Surtout alimentée par les progrès de la biotechnologie, de l'imagerie diagnostique, de la sécurité chirurgicale et des nouvelles stratégies thérapeutiques des deux dernières décennies, l'attente de l'Occident est passée de 65 ans au début des années 90 à bien dépasser 70 en 2013. Et ce n'est pas Tout: les données gérées par les scientifiques semblent indiquer que cette tendance se poursuivra au cours du 21e siècle.

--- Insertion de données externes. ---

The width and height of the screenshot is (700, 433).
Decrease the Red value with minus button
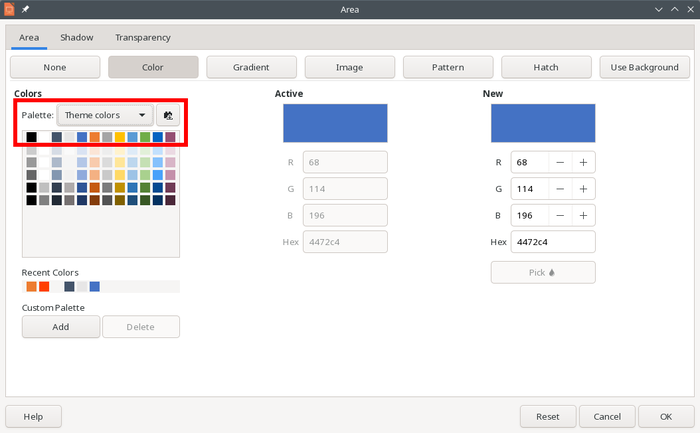point(558,162)
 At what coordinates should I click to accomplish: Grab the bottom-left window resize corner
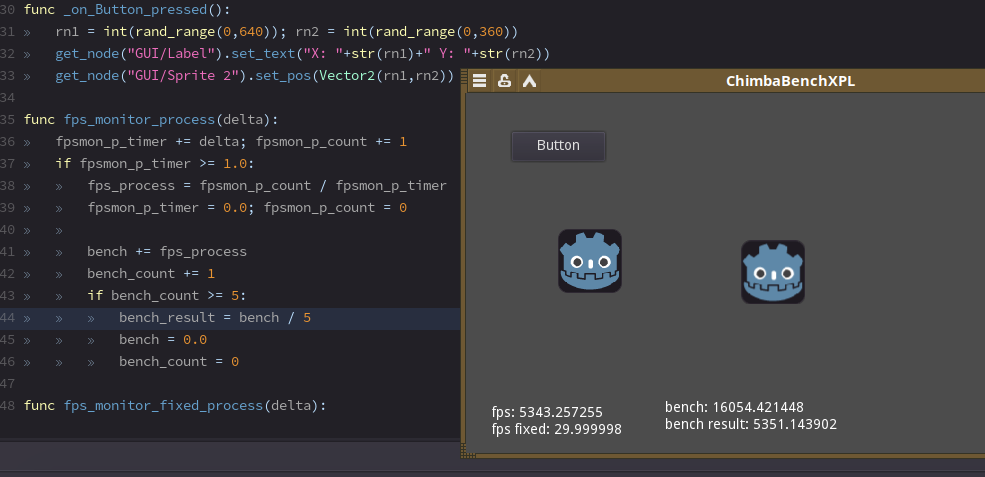pos(466,454)
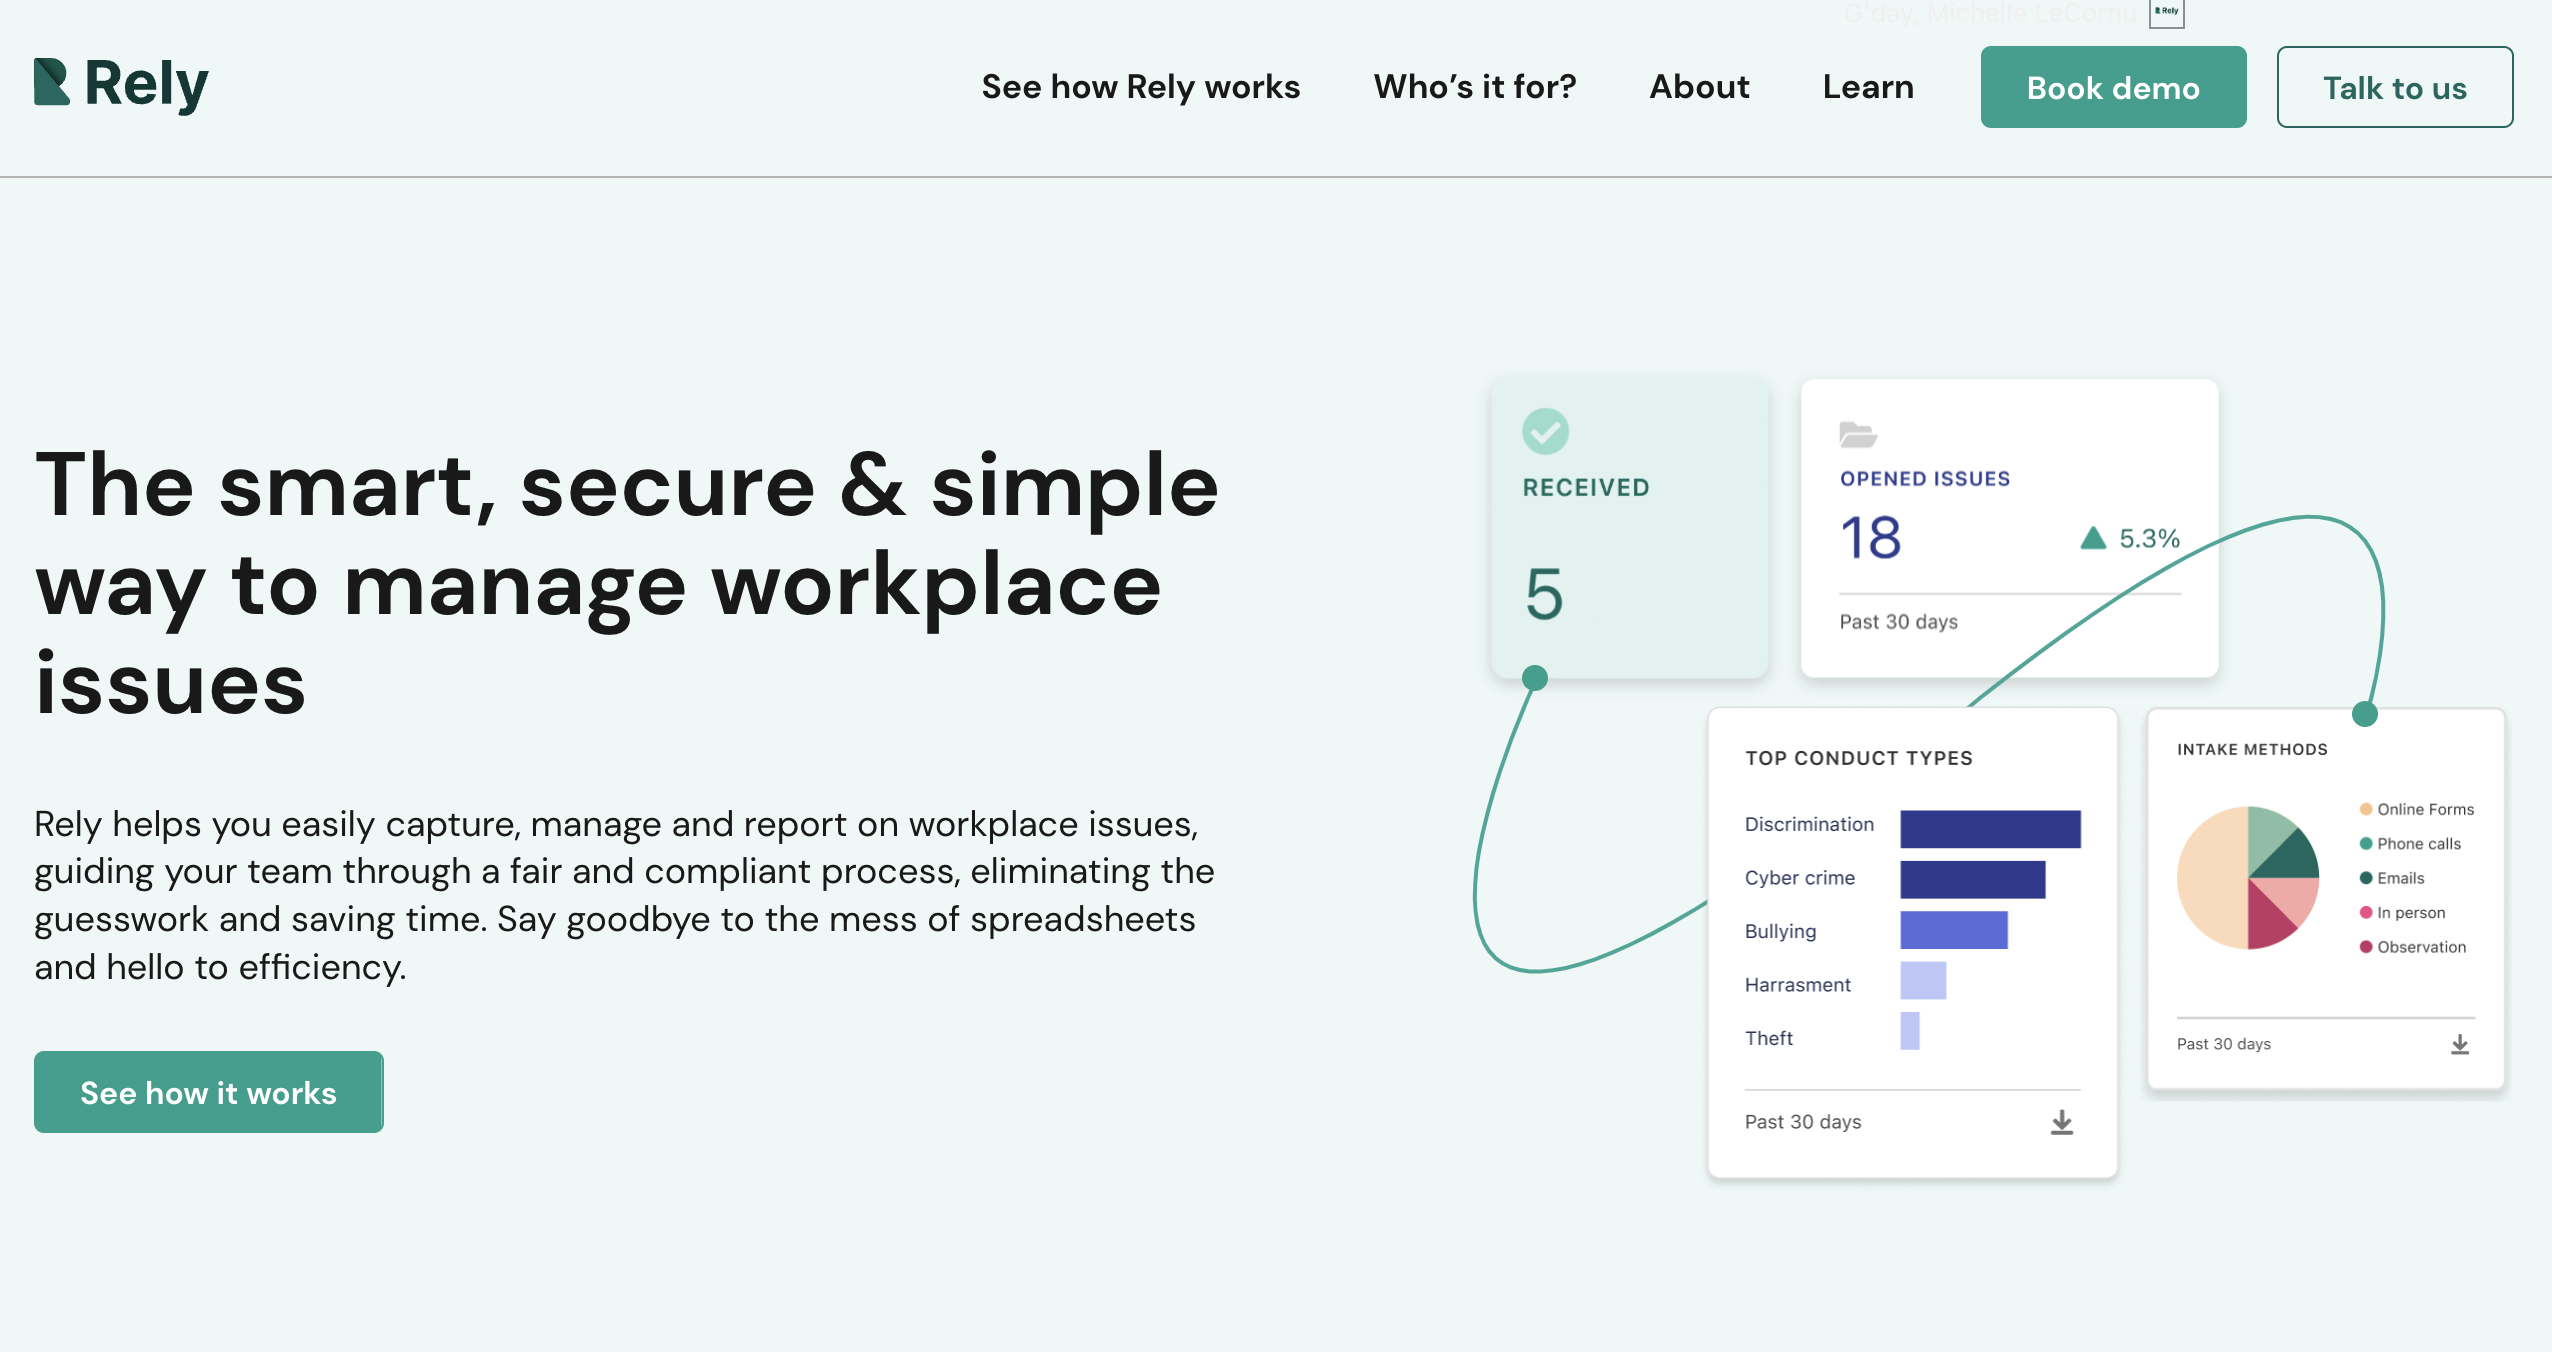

On suppose avec une certaine certitude que la grande majorité des enfants nés aujourd'hui pourront fêter leur centième anniversaire sans difficulté.

Cette variable influence et influencera non seulement la repenser la vie des personnes prises individuellement , mais entraînera également des changements profonds dans de multiples domaines de notre vie quotidienne , à la fois socialement et professionnellement, la famille et, bien sûr, aussi dans économique.

Le changement de cycle de vie

Si l'on pense que la vie «normale» de tout individu peut être divisée en trois ou quatre étapes plus ou moins délimitées , il est logique qu'avec la prolongation de la vie, sa durée soit aussi proportionnellement modifiée. Et que les capacités et les incapacités qui correspondent à ces étapes sont également prolongées, et que ce qui «doit» se passer à chaque instant est parfois retardé de manière incommode.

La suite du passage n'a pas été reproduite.